A new nationwide study by Monash University has revealed high levels of public trust and value for Australian teachers.
The report, titled: ‘Perceptions of Australian schooling: What matters in 2021,’ examined the perceptions of over 1,012 Australians to develop a deeper understanding of effective teaching and schooling, while taking into consideration the current challenges faced by teachers and schools.
Seventy-two percent of those surveyed trusted that teachers' work was in the best interests of students. The report also found that 76% of respondents agreed that teachers in Australia cared for the wellbeing of their students.
Dr Fiona Longmuir, a Lecturer in Educational Leadership at Monash University, said the deep connections that the public, and particularly those connected with school communities have had through 2020-2021, have amplified these positive perceptions in many ways.
“Other research at Monash has shown the exceptional work of school leaders in facilitating such positive outcomes,” Dr Longmuir told The Educator.
“Leaders have prioritised the needs of students and families through compassionate approaches, timely and clear communication strategies, and awareness of their important roles in guiding communities in times of crisis.”
Dr Longmuir said leaders have needed to balance needs of students, families and teachers so that programs and learning continued.
“With public perceptions being so positive, we can see that they have done this very successfully.”
Covid as a catalyst for positive change
When looking at the impact of COVID-19 on the public perceptions of Australian schooling, 41.6% of respondents said their perceptions of teachers’ work had improved as a direct result of COVID-19.
A substantial majority of respondents, 91.9% also indicated the importance of students from low socio-economic households to be provided with subsidised or free access to laptops and other devices necessary to complete their schoolwork at home.
The study also found there was perceived merit in a hybrid or more flexible approach to schooling with 76.6% of participants in support of rethinking the way schools operate in the future by creating a more flexible model where students attend school but have the option to take some classes online.
Over half of the respondents (56.7%) believed the shift to remote learning during COVID-19 was successful in Australia.
Dean of the Faculty of Education at Monash University, Professor Viv Ellis, said the report offers a better understanding of the public’s perceptions of teaching and schooling in Australia.
“The findings of this study provide us with nuanced insights into the current state of education across Australia,” Professor Ellis said.
“The study identified the significant and influential role of teachers in supporting students socially and emotionally and this aspect should be centred in future discussions about the teaching profession more broadly. The findings will also contribute to evidence-based policy-making and inform public discussion and awareness about policy and practice.”

···

Task goal: Copy the passage of the article on public trust in Australian teachers word for word, from "The report, titled: ‘Perceptions" to "teachers and schools.".

Available data:
···

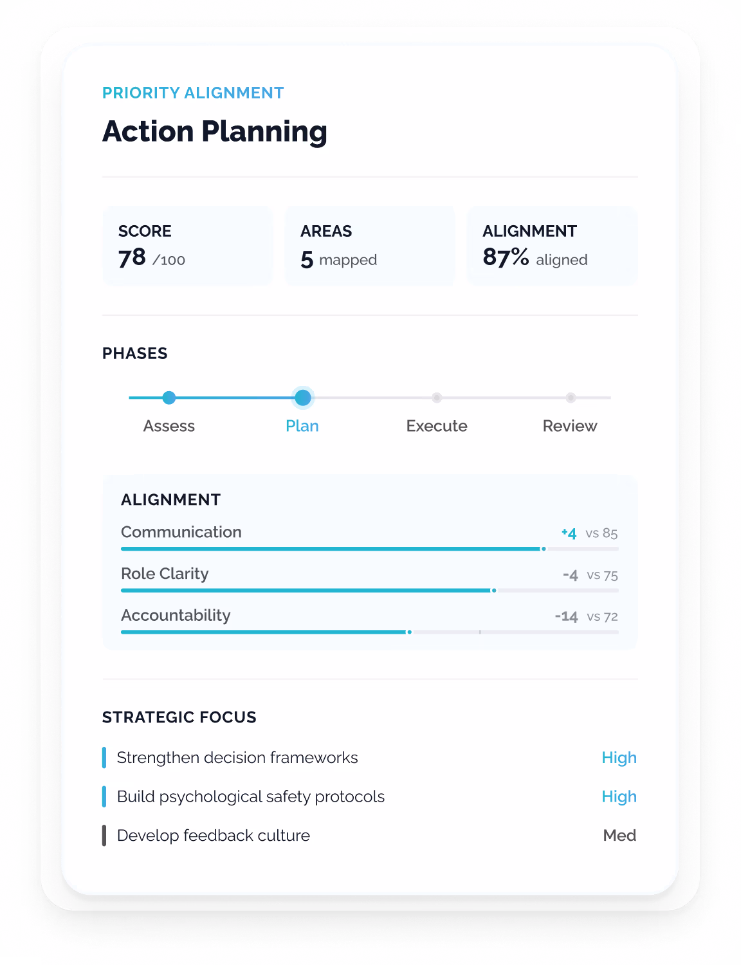The height and width of the screenshot is (965, 741).
Task: Click the Review phase dot
Action: 571,398
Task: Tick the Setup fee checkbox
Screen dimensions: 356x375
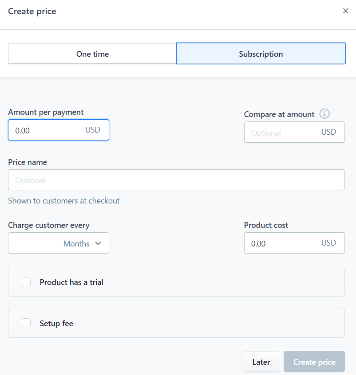Action: pyautogui.click(x=26, y=323)
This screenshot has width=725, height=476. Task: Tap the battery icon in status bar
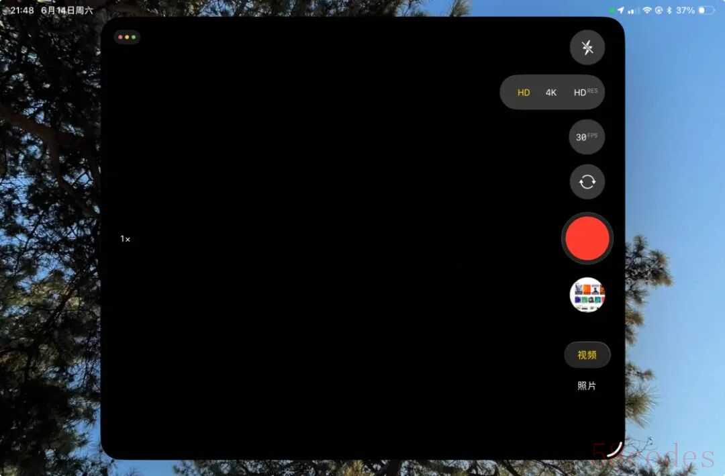tap(706, 10)
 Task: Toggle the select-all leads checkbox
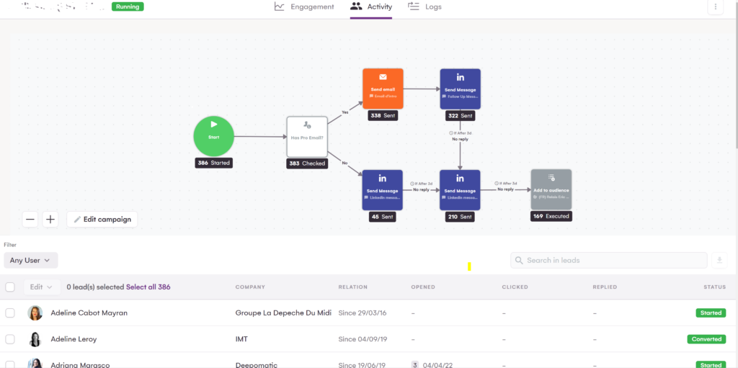[10, 287]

···

Written answer:
The report, titled: ‘Perceptions of Australian schooling: What matters in 2021,’ examined the perceptions of over 1,012 Australians to develop a deeper understanding of effective teaching and schooling, while taking into consideration the current challenges faced by teachers and schools.